Arbeitsauftrag:
Beantworte diese Fragen zum Text über das Wort «ekklesia»:
1. Mit welchem Wort übersetzte Luther «ekklesia»?
2. Welche Bibelstelle wird für die Versammlung unter ihrem zeitlichen Aspekt angeführt?
3. Wer gehört nach dem Text zur Versammlung unter ihrem örtlichen Aspekt?

Vorliegender Text:
------------------------------------------------------------
1) Einleitung
Was bedeutet das Wort «ekklesia»?
Im griechischen Grundtext des Neuen Testaments steht das Wort «ekklesia», wenn der Heilige Geist von der Versammlung Gottes spricht. Kenner der griechischen Sprache geben auf Deutsch folgende wörtliche Übersetzung an: Herausgerufene, Herausberufene. Dieses griechische Wort wurde vom deutschen Reformator Luther mit «Gemeinde» übersetzt. Der Schweizer Reformator Zwingli benutzte den Ausdruck «Kirche». In der Elberfelder Übersetzung steht das Wort «Versammlung». Welches der bestübersetzte Ausdruck für «ekklesia» ist, überlasse ich den Sprachgelehrten. Ob wir nun von «Kirche», «Gemeinde» oder «Versammlung» sprechen, wir meinen immer dasselbe, nämlich das, was das Wort Gottes darunter versteht. Weil wir die Bibeltexte nach der Elberfelder Übersetzung zitieren, benutzen wir durchgehend das Wort Versammlung.
Die verschiedenen Aspekte der Versammlung
Allerdings hat das Wort «Versammlung» in der Bibel nicht immer die gleiche Bedeutung. Wir können drei verschiedene Betrachtungsweisen unterscheiden:
- «Auf diesen Felsen werde ich meine Versammlung bauen» (Mt 16,18). Hier spricht der Herr Jesus von der Versammlung unter ihrem universellen Aspekt: Es ist die Gesamtheit aller Erlösten von Pfingsten (Apg 2) bis zur Entrückung. Sie bilden gemeinsam die Versammlung Gottes.
- «Gott hat einige in der Versammlung gesetzt …» (1. Kor 12,28). Das ist die Versammlung unter ihrem zeitlichen Aspekt: Es ist die Summe der Erlösten, die in einem bestimmten Moment auf der Erde leben.
- «Wenn er aber nicht auf sie hört, so sage es der Versammlung» (Mt 18,17). Damit ist die Versammlung unter ihrem örtlichen Aspekt gemeint: Es sind alle Erlösten, die an einem Ort leben und sich miteinander zum Namen des Herrn Jesus hin versammeln.
Alle drei Aspekte finden wir wiederholt im Neuen Testament. So stellt sich uns beim Lesen immer wieder die Frage: Aus welchem Blickwinkel wird uns jetzt die Versammlung gezeigt?
------------------------------------------------------------
Datenauszug:
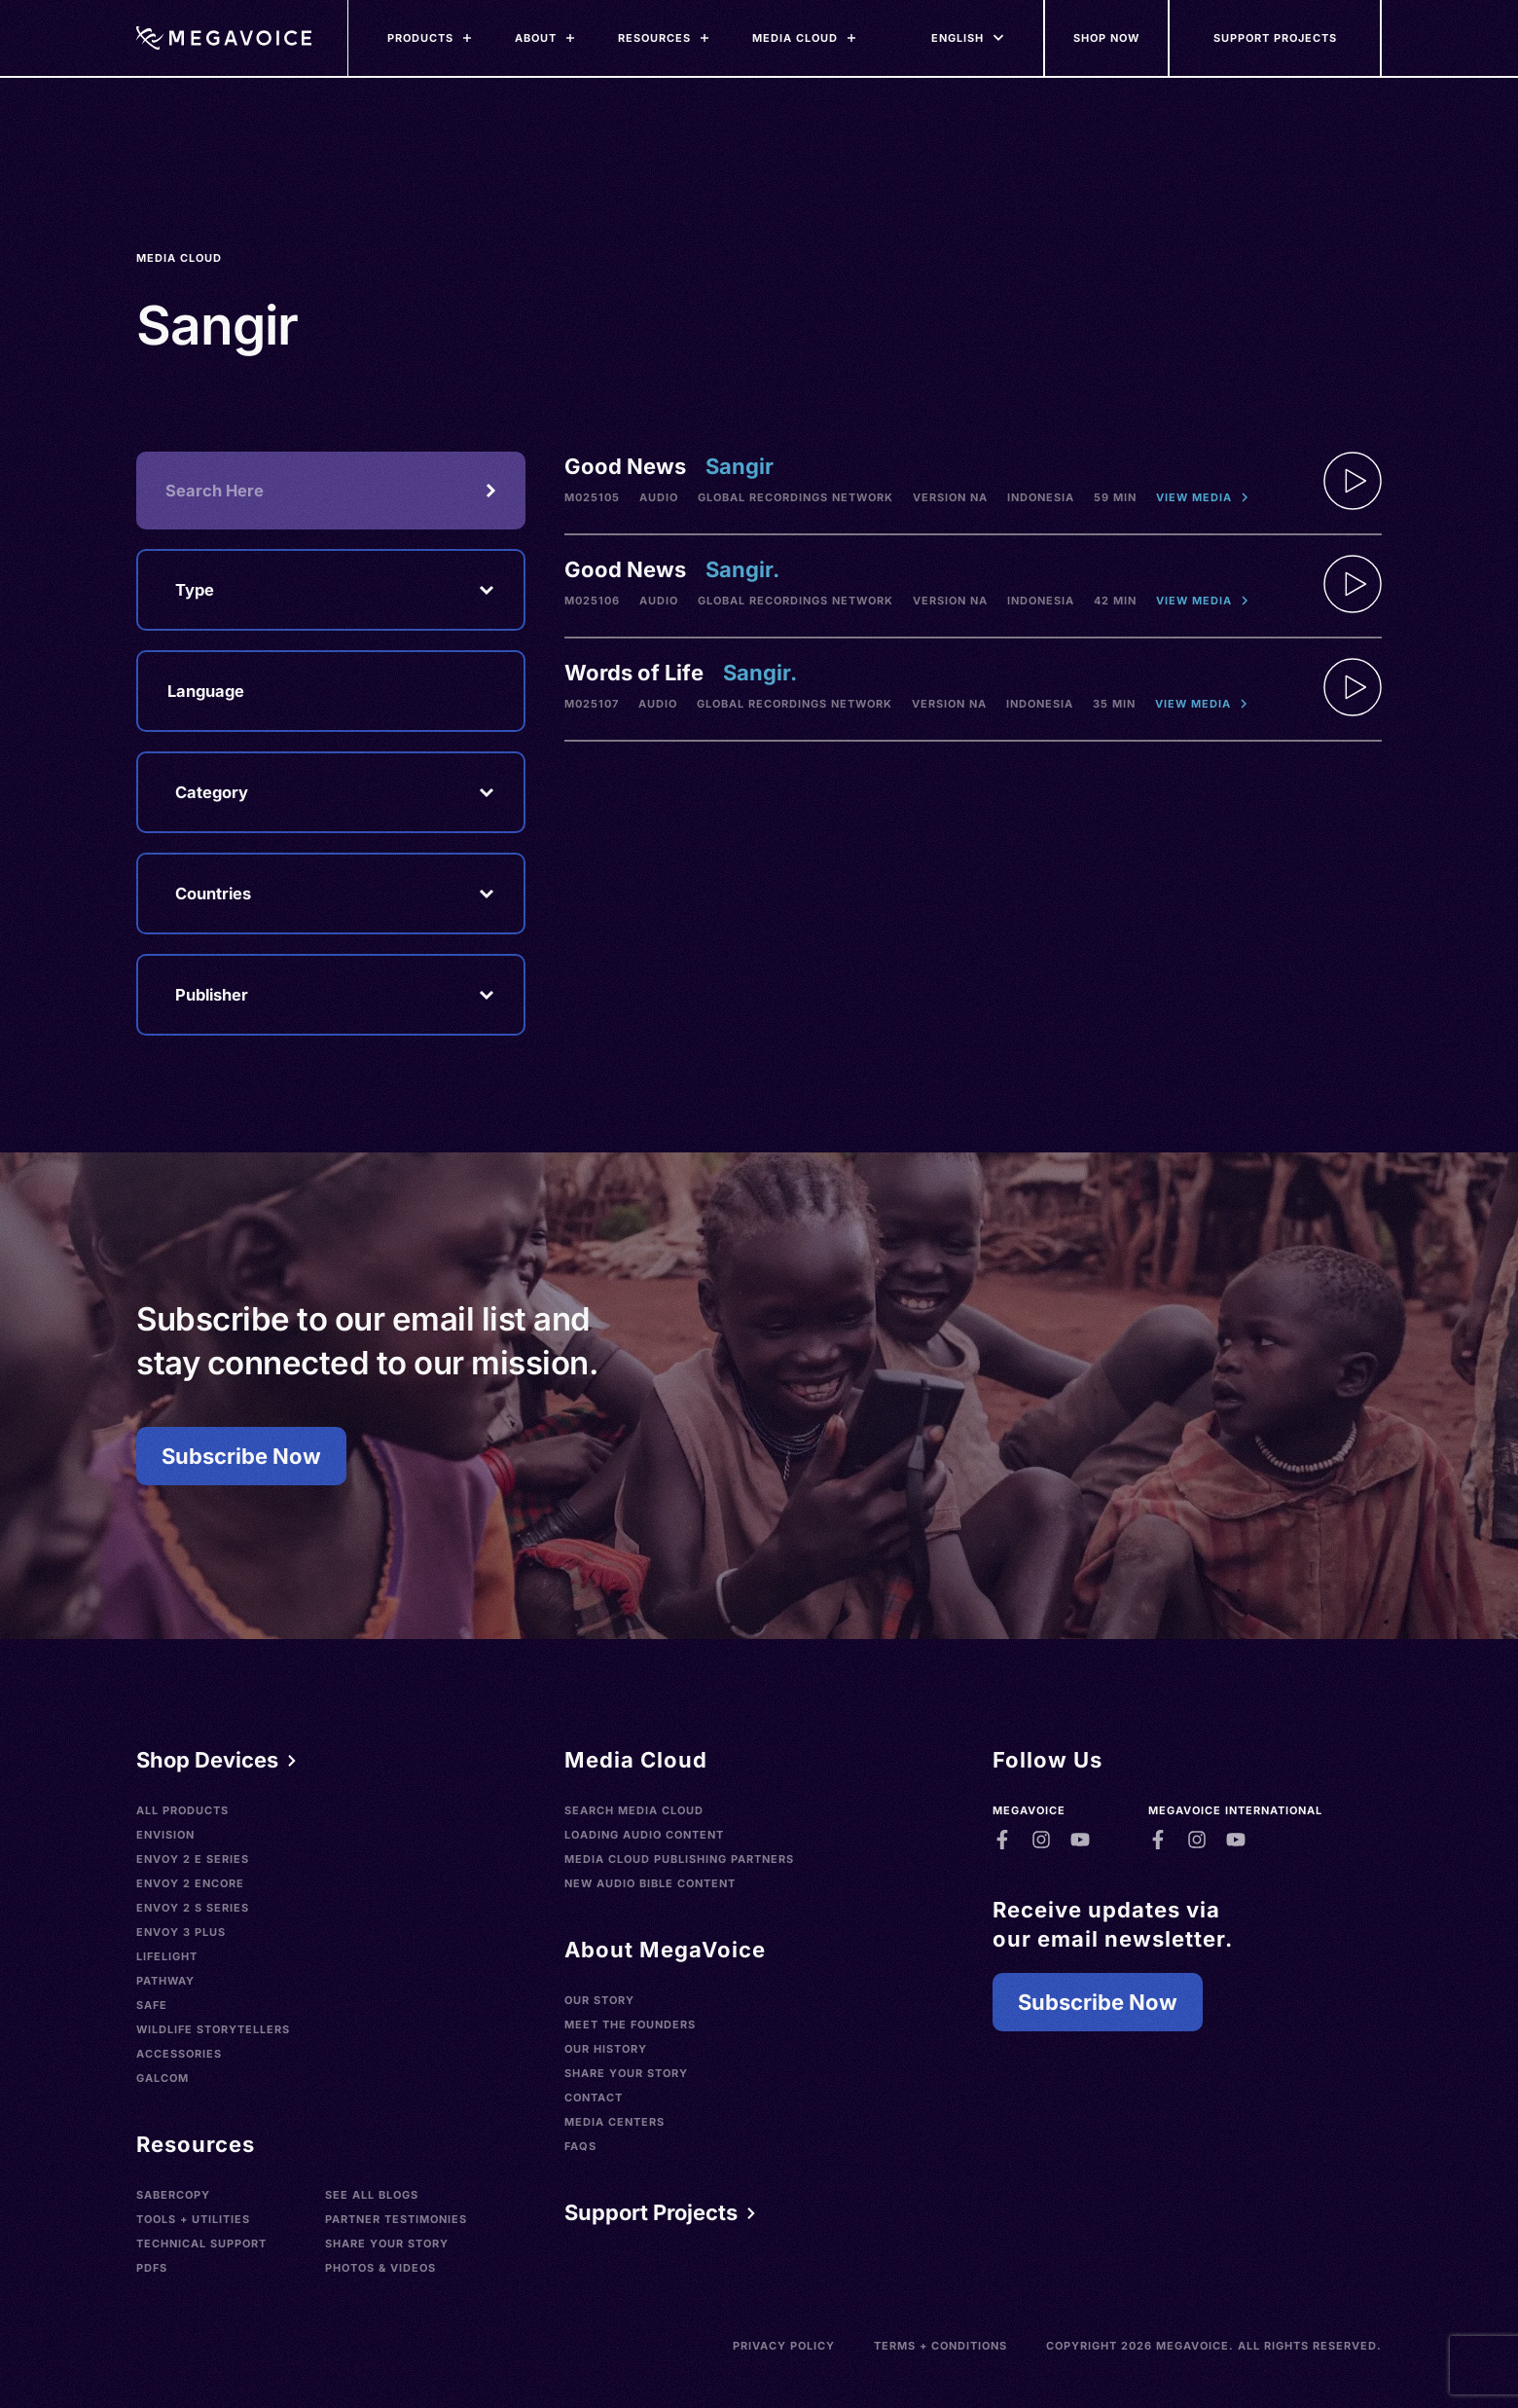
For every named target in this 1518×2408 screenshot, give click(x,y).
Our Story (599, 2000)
------------------------------------------------------------
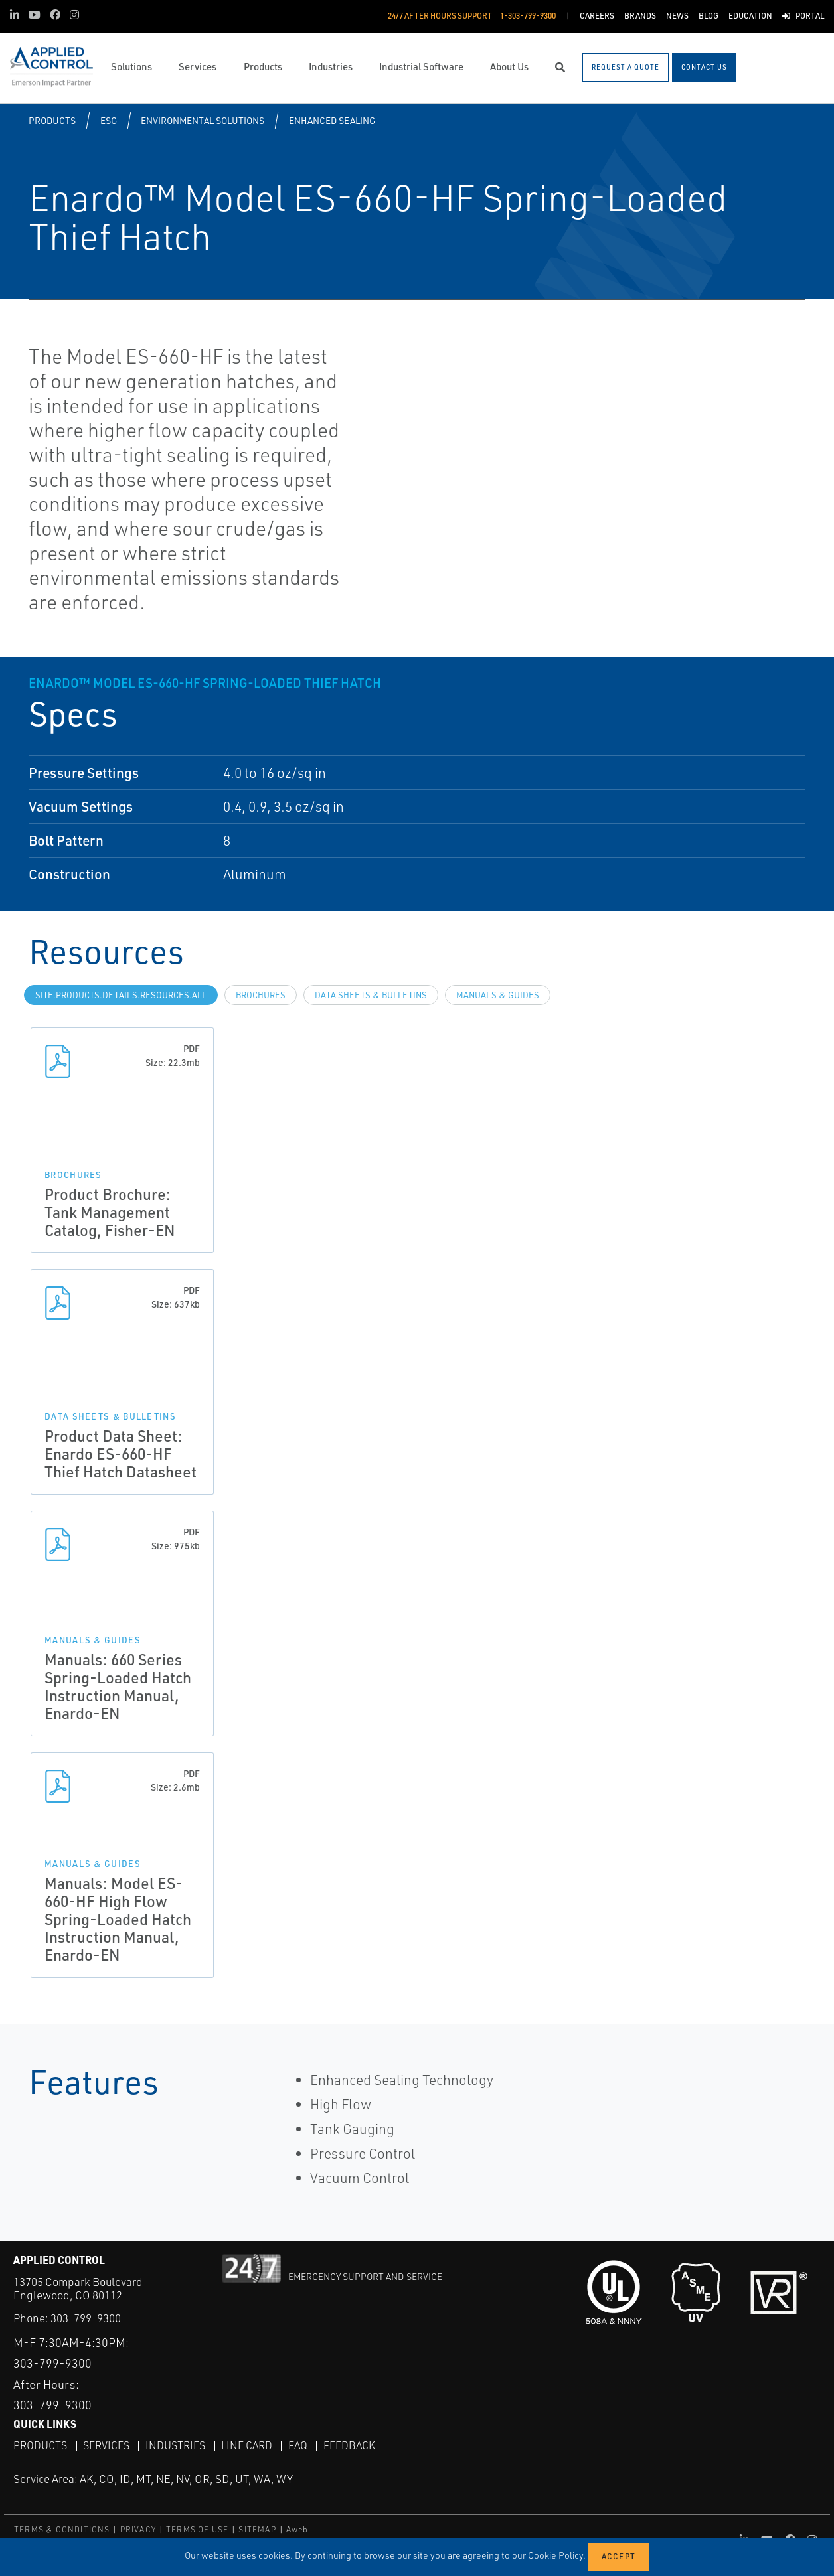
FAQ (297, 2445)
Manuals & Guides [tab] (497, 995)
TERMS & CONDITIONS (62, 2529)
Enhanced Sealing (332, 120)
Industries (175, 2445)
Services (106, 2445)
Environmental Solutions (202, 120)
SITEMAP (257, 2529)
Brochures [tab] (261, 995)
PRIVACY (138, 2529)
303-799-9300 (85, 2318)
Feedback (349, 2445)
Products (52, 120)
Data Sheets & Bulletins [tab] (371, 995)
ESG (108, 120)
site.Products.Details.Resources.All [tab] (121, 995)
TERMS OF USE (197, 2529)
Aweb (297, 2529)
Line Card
------------------------------------------------------------
Ergebnis der Übung:
1. Mit «Gemeinde».
2. 1. Kor 12,28.
3. Alle Erlösten, die an einem Ort leben und sich miteinander zum Namen des Herrn Jesus hin versammeln.